Exercise directions: Copy, word for word, everything in the records below from the line containing "Screen dimensions: 1342x896" down to the line containing "Looking at the screenshot, I should point(251,56).", with both of those lines included.

..........

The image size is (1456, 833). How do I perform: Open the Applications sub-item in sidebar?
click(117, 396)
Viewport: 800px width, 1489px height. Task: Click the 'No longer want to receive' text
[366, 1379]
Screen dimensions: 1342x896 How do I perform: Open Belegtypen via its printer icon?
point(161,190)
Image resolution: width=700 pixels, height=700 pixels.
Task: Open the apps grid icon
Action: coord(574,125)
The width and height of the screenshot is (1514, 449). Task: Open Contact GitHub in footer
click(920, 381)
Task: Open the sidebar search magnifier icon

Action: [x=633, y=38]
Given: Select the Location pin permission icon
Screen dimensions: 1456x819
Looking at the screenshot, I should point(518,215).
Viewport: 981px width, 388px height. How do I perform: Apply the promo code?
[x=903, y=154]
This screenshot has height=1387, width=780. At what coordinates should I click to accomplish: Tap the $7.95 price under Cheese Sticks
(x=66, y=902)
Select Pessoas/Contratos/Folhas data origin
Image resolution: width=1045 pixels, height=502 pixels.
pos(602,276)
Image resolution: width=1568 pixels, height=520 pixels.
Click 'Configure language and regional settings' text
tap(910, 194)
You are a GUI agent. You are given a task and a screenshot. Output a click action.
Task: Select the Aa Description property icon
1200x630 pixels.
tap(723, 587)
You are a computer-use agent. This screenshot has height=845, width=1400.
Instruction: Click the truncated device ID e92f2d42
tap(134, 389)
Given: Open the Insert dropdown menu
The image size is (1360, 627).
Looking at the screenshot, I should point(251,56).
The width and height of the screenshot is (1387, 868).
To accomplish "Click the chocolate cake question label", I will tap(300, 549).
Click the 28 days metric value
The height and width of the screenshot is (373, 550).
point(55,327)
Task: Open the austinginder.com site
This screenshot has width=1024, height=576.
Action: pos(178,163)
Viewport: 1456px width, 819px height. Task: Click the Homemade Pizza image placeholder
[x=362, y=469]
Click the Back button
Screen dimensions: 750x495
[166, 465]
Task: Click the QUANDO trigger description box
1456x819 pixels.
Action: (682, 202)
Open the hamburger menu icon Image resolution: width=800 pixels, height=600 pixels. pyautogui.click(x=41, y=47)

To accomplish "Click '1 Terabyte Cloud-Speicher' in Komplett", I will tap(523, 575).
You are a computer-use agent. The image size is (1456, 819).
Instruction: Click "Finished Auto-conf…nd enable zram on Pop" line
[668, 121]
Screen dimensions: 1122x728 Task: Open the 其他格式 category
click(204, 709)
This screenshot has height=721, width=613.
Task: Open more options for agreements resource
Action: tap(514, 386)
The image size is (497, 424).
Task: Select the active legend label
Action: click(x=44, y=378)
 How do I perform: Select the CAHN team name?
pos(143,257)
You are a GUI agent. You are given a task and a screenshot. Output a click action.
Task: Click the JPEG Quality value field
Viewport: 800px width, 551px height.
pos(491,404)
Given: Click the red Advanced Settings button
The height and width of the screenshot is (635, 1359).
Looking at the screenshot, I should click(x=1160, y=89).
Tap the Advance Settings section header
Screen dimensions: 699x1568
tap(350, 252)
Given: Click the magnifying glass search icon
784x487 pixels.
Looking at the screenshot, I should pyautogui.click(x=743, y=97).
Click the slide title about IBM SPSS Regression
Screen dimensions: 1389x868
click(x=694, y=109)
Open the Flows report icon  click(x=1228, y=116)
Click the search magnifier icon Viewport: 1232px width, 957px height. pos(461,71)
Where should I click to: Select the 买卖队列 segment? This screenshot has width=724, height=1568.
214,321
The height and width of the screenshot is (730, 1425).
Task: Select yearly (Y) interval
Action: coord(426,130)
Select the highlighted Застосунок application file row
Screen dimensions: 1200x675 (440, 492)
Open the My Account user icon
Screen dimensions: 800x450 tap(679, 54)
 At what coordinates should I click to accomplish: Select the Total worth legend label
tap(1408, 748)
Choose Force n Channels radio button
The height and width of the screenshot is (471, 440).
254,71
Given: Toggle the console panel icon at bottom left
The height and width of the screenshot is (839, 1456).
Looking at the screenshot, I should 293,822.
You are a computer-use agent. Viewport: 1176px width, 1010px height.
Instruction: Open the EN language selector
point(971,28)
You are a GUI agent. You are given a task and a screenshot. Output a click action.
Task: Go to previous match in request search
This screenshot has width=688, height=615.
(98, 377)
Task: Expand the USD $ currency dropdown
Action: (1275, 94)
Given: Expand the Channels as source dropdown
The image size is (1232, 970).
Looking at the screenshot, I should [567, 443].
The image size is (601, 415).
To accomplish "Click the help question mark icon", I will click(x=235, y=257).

..........

Output:
Screen dimensions: 1342x896 How do I perform: Open Belegtypen via its printer icon?
point(161,190)
Image resolution: width=700 pixels, height=700 pixels.
Task: Open the apps grid icon
Action: coord(574,125)
The width and height of the screenshot is (1514, 449). Task: Open Contact GitHub in footer
click(920, 381)
Task: Open the sidebar search magnifier icon

Action: [x=633, y=38]
Given: Select the Location pin permission icon
Screen dimensions: 1456x819
Looking at the screenshot, I should point(518,215).
Viewport: 981px width, 388px height. How do I perform: Apply the promo code?
[x=903, y=154]
This screenshot has height=1387, width=780. At what coordinates should I click to accomplish: Tap the $7.95 price under Cheese Sticks
(x=66, y=902)
Select Pessoas/Contratos/Folhas data origin
Image resolution: width=1045 pixels, height=502 pixels.
pos(602,276)
Image resolution: width=1568 pixels, height=520 pixels.
Click 'Configure language and regional settings' text
tap(910, 194)
You are a GUI agent. You are given a task and a screenshot. Output a click action.
Task: Select the Aa Description property icon
1200x630 pixels.
tap(723, 587)
You are a computer-use agent. This screenshot has height=845, width=1400.
Instruction: Click the truncated device ID e92f2d42
tap(134, 389)
Given: Open the Insert dropdown menu
The image size is (1360, 627).
Looking at the screenshot, I should point(251,56).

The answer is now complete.